In case of deployments this is not necessarily forwarded, see: #1197. As Kubeless serializes that spec into an internal object, and if the API moved forward, the new features are not supported, until Kubeless updates its internals to support it.

don't understand what you mean here :) If the people need to define their own manifest with all the infra, kubeless would not be helping that much.

See my explanation above about operational concerns and different FaaS architectures.

That's not necessary a benefit. Kubeless is meant to be Kubernetes native, so anything that goes far from that statement is not aligned with the product.

Although I do not view it as it makes Kubeless less Kuberenetes native, then more effort is needed to keep Kubeless supporting the latest Kubernetes API/resources.

ps.: I renamed the issue again to reflect more the gist of what I am trying to discuss here.

I have just found two projects which might be of interest in relation with this discussion:

Thanks for the detailed thoughts @andrascz! Will try my best to reply them.

The same way you can define a PDB or HPA should allow to be able to define Ingress or CronJob resources. That would eliminate the need for the HTTP or CronJob triggers. For example if someone uses Istio, then VirtualService is the resource you need to expose a function to the outside world via HTTP. Kubeless should be agnostic about this imho. It is easier to let the user define the resource type needed for this than trying to support all the different ways a Function could be exposed via HTTP in different environments.

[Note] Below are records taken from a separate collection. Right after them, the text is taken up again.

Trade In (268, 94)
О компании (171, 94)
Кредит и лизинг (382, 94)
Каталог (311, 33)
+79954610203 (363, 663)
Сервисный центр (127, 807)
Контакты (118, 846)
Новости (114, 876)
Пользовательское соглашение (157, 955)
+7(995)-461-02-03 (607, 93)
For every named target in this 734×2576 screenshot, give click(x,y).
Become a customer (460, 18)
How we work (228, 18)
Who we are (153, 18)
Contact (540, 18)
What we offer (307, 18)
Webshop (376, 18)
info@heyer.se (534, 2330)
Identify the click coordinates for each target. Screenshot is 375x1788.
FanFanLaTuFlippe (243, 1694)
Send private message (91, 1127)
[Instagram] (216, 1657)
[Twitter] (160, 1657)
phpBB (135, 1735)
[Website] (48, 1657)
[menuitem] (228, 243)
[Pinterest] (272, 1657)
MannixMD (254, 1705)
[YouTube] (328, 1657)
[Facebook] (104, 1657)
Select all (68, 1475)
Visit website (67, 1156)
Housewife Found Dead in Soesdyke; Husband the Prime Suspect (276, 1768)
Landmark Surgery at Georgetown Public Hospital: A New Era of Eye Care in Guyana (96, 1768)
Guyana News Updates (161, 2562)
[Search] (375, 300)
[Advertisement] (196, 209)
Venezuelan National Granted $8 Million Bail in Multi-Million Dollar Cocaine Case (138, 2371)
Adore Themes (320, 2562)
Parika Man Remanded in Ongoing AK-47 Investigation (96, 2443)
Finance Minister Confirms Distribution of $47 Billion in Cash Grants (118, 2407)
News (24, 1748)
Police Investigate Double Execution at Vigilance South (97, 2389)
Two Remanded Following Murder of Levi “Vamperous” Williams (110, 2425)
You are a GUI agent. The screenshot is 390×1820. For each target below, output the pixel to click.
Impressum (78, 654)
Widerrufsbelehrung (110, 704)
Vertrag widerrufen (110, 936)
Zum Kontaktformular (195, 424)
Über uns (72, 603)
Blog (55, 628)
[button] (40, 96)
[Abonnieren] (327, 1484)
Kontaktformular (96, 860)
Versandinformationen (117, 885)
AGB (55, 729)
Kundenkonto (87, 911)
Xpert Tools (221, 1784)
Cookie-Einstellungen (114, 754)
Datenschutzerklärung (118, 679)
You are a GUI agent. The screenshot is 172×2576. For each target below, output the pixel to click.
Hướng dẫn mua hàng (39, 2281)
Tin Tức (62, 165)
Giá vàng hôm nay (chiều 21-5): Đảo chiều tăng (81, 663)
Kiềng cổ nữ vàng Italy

One of the goals of Kubeless is to abstract the unneeded complexity of Kubernetes to deploy functions and apply the serverless paradigm to this ecosystem. That's why we split between triggers and functions. Apart from that, we take an opinionated approach so for example, the user don't need to know how to define a kubernetes CronJob and just need to create a CronJobTrigger giving a crontab.

Having said that, I am okay giving the user the opportunity to extend to whatever is not covered by the current triggers: e.g. Istio VirtualService.

I generally agree with your reasoning so the only thing I would discuss is the implementation details. I still struggle to see how the helm chart packaging would help for extending the supported resources. As far as I can tell, you are suggesting for people to provide a helm chart and Kubeless would install it but probably it's not exactly that.

In any case, we are talking about two different things.

  1. The Kubeless API. This is the function YAML (custom resource). What I would do here is to allow arbitrary keys under the function spec. Let's say:
apiVersion: kubeless.io/v1beta1
kind: Function
metadata:
  name: foo
spec:
  ...
  virtualService:
    foo: bar
  1. The controller. This is the actor that receives API requests and act on them. Typically, this is a Kubernetes Controller in the k8s world. For the example above, I would have a controller that listens for kubeless.io/v1beta1/functions and checks the key virtualService. Then act in consequence, it may generate one or more resources based on that info.

This is as extensible as people want but if you want to add a new feature (e.g. backupPlan) you would need to create a controller for it. The good thing about this approach is that you can still hide complexity to the user and define your own API.

If you just want to have a generic controller and install whatever is in the function spec, you can do that as well, in this case, the YAML would look something like:

apiVersion: kubeless.io/v1beta1
kind: Function
metadata:
  name: foo
spec:
  ...
  extraResources:
    - apiVersion: foo.bar/v1
      kind: Foo
      metadata:
      ...
    - apiVersion: foo.bar/v1
      kind: Bar
      metadata:
      ...

And then having the controller go over these extraResources and simply install them in the cluster (even though the benefit of doing that vs creating the resources on your own is minimal). Also, this would be installing resources in the cluster in the name of the user so it can easily lead to a security issue of escalation of privileges so I would much rather implement the first suggestion in which you control what the user can install.

Hope this clarifies how I see this feature working.